>> BEGIN Exercise data

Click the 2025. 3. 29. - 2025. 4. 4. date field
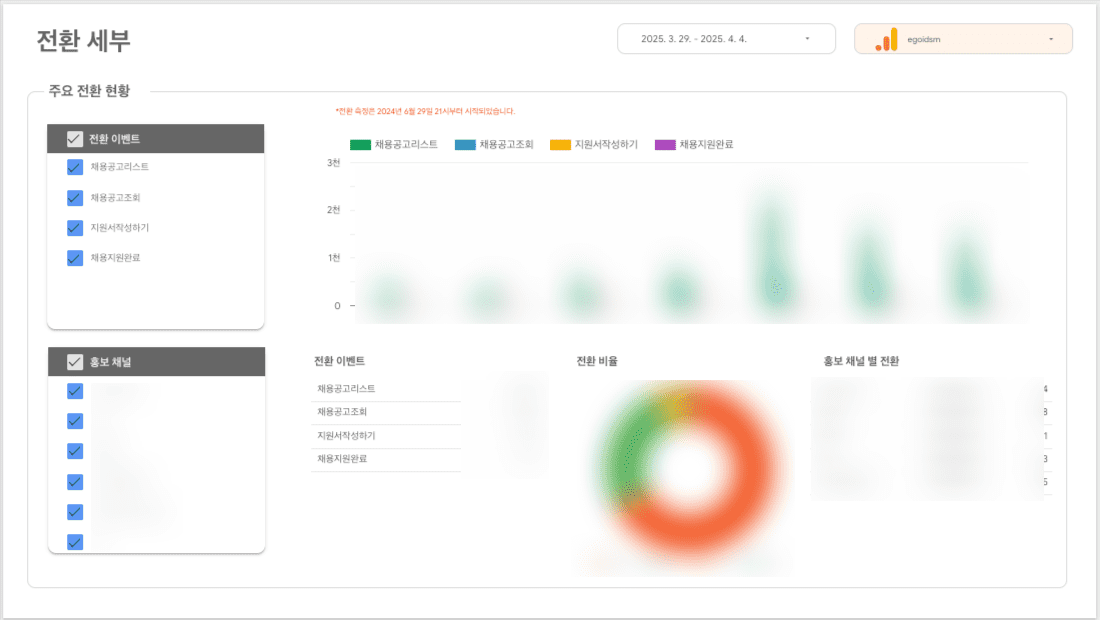Screen dimensions: 1100x620 710,39
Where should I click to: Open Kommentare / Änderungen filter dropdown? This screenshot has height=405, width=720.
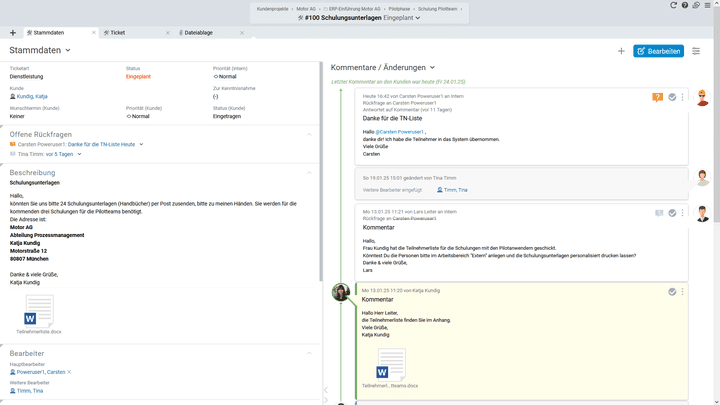point(432,68)
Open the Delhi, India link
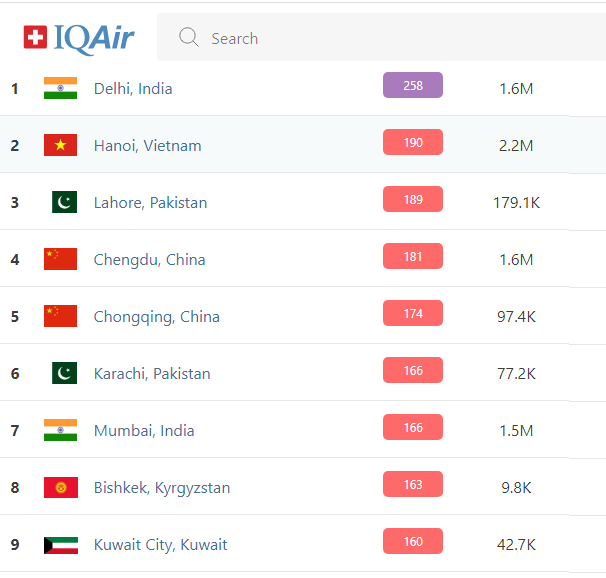This screenshot has height=578, width=606. point(133,88)
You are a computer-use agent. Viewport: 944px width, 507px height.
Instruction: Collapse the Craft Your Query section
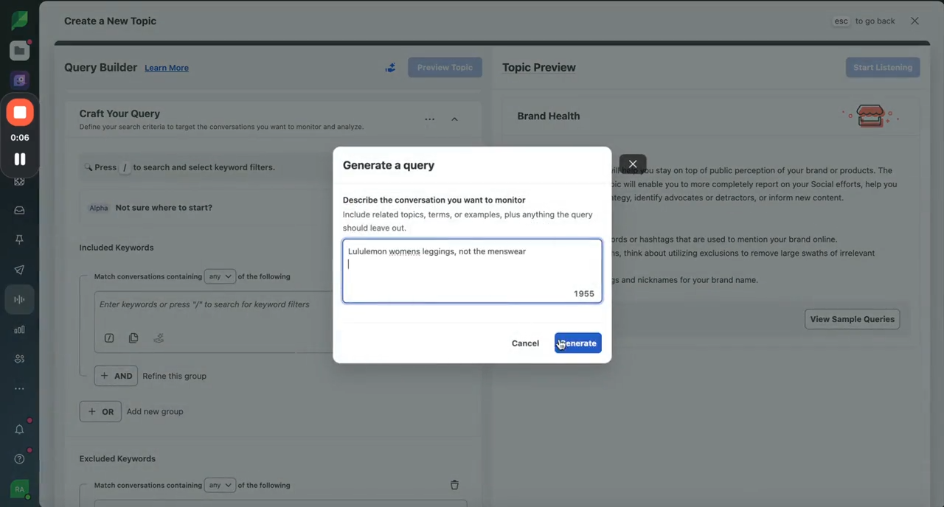tap(455, 119)
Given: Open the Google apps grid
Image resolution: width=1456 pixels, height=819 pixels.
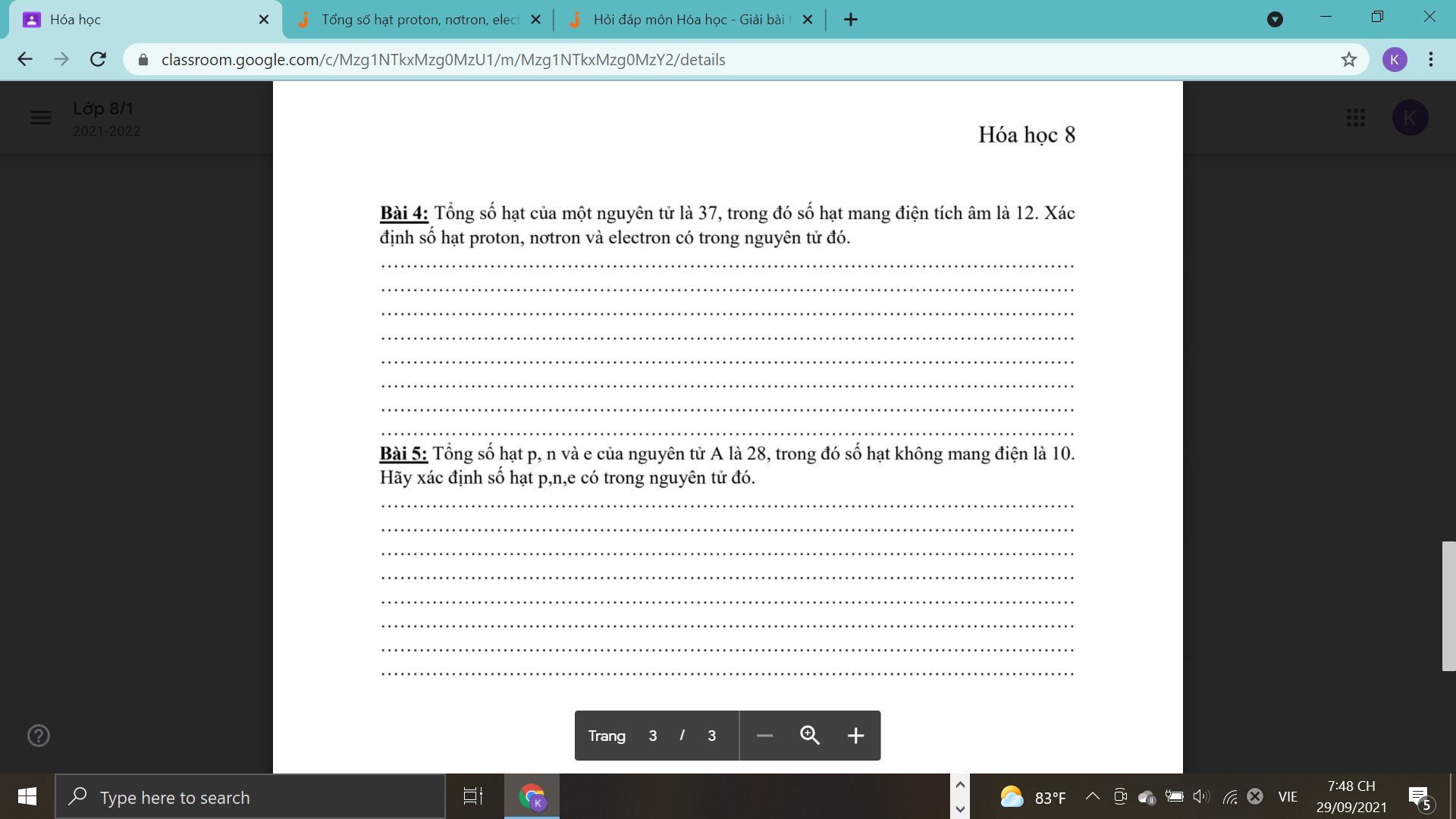Looking at the screenshot, I should pyautogui.click(x=1355, y=118).
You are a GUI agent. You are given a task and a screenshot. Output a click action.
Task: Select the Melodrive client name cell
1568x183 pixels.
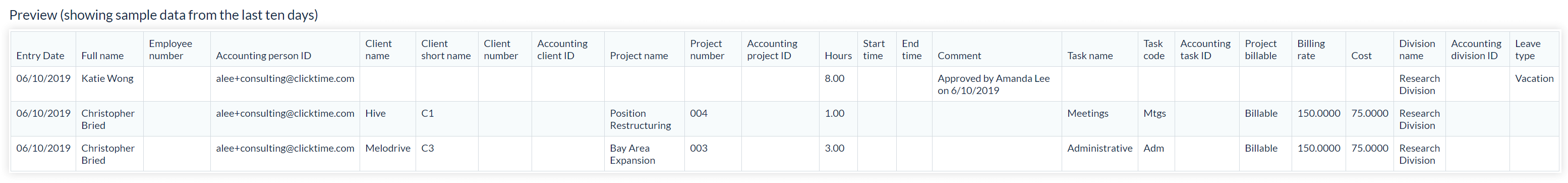pyautogui.click(x=388, y=148)
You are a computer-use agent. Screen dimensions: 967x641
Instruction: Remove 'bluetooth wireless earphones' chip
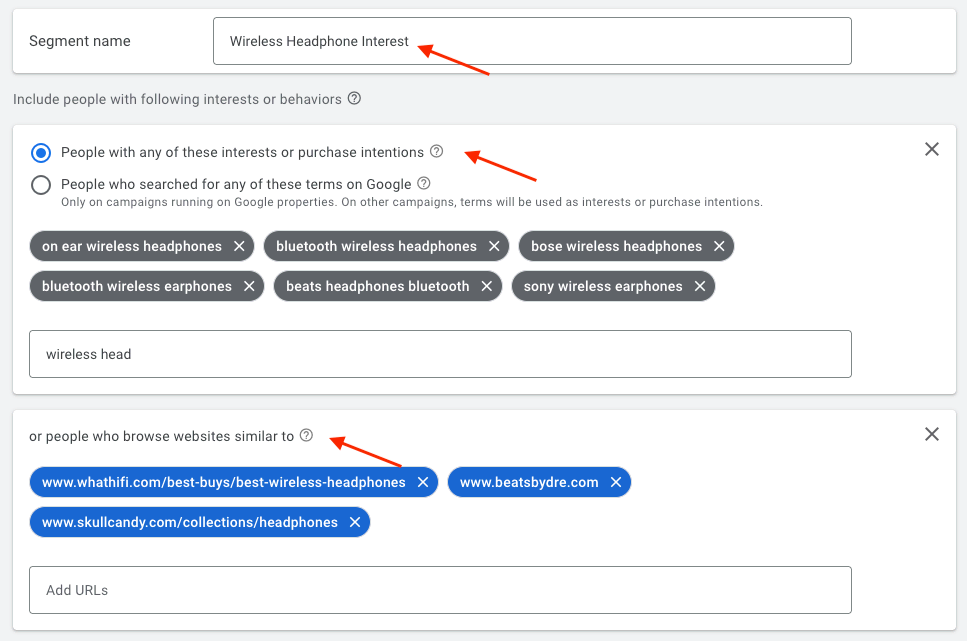pos(249,287)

>> END Exercise data

Given instruction = Please reproduce the material above with "computer-use agent" switched to "desktop agent" everywhere and nothing else changed, leaving out the pictures.

Exercise result =
Click the 2025. 3. 29. - 2025. 4. 4. date field
Screen dimensions: 1100x620 710,39
Where should I click to: Open Kommentare / Änderungen filter dropdown? This screenshot has height=405, width=720.
point(432,68)
Open the Delhi, India link
This screenshot has height=578, width=606. point(133,88)
You are a desktop agent. Viewport: 944px width, 507px height.
Instruction: Collapse the Craft Your Query section
tap(455, 119)
Given: Open the Google apps grid
Image resolution: width=1456 pixels, height=819 pixels.
Looking at the screenshot, I should pyautogui.click(x=1355, y=118).
You are a GUI agent. You are given a task and a screenshot. Output a click action.
Task: Select the Melodrive client name cell
1568x183 pixels.
pyautogui.click(x=388, y=148)
You are a desktop agent. Screen dimensions: 967x641
Instruction: Remove 'bluetooth wireless earphones' chip
pos(249,287)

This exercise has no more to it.